When you add a component without identifying the specific limitation it addresses, you are adding complexity without a hypothesis. When models improve and a limitation shrinks, components that address the old limitation become dead weight. They add latency, increase cost, and constrain the model from using capabilities it now has. The right harness for Opus 4.5 is actively harmful when applied to Opus 4.6.
Think of your harness components as a living list of falsifiable claims about your model. Some claims will be falsified by future model releases. Others will persist longer than you expect. The discipline is in knowing which is which, and designing accordingly.

This principle shows up in every part of the paper. The Planner exists because "generate and execute without planning" is a known failure mode. Sprints existed in the Opus 4.5 era because context management was a known limitation. The Evaluator exists because self-assessment is a known blind spot. Each component has a reason, and each reason can eventually expire.
The GAN-Inspired Multi-Agent Architecture
If you have spent time in machine learning, the solution Anthropic landed on will feel familiar. It borrows its core intuition from Generative Adversarial Networks (think of them as a counterfeiter and a detective locked in an arms race): one agent creates, another agent critiques, and the tension between them drives quality upward.

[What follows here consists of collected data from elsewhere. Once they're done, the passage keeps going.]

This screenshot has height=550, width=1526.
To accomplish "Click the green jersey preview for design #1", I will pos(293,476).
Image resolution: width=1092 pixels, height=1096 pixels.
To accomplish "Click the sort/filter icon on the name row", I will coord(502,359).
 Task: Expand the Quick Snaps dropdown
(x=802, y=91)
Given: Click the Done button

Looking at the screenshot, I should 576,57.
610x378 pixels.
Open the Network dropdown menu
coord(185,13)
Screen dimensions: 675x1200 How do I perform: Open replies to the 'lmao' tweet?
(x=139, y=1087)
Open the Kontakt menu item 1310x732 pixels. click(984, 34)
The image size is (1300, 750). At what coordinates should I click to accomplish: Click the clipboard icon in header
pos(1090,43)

Anthropic's version adds a third role. Where GANs have two roles (Generator and Discriminator), this multi-agent architecture has three: Planner, Generator, and Evaluator. The addition of the Planner reflects something GANs do not need to deal with: software development requires strategic decomposition before tactical execution.

A Honest Take on the GAN Analogy
The GAN framing is useful as intuition. It is not a precise technical parallel, and it is worth being clear about where it holds and where it breaks down.

GANs use backpropagation to update both networks during training. The Generator and Discriminator literally adjust their weights based on each other's output. LLM agents do not do this. The Generator does not learn from the Evaluator in any persistent sense. It incorporates natural language feedback within a session, but its weights do not change.
GANs run both networks simultaneously during training, in a tight feedback loop. The agent pipeline here is sequential: Planner hands off to Generator, Generator hands off to Evaluator, Evaluator sends feedback back to Generator. There is no simultaneous co-evolution.
The adversarial dynamic in GANs is mathematically precise. The "adversarial" relationship between Generator and Evaluator here is more like a thorough code review under a skeptical principal. The Evaluator is not trying to expose the Generator as a fraud. It is trying to find gaps the Generator missed.
So why use the GAN analogy at all? Because the core intuition transfers cleanly: separating creation from judgment, and running them in tension, produces better output than combining them in a single process. That insight is real, regardless of the implementation differences. Just do not let the analogy lead you to expect GAN-like convergence guarantees or training dynamics.

The Three Roles
The Planner reads a brief prompt, often just one to four sentences, and expands it into a structured specification. It breaks the work into discrete tasks, defines success criteria, and creates the roadmap the other agents follow. Critically, the Planner operates in its own context. It is not juggling implementation details. Its entire cognitive budget goes toward strategic decomposition.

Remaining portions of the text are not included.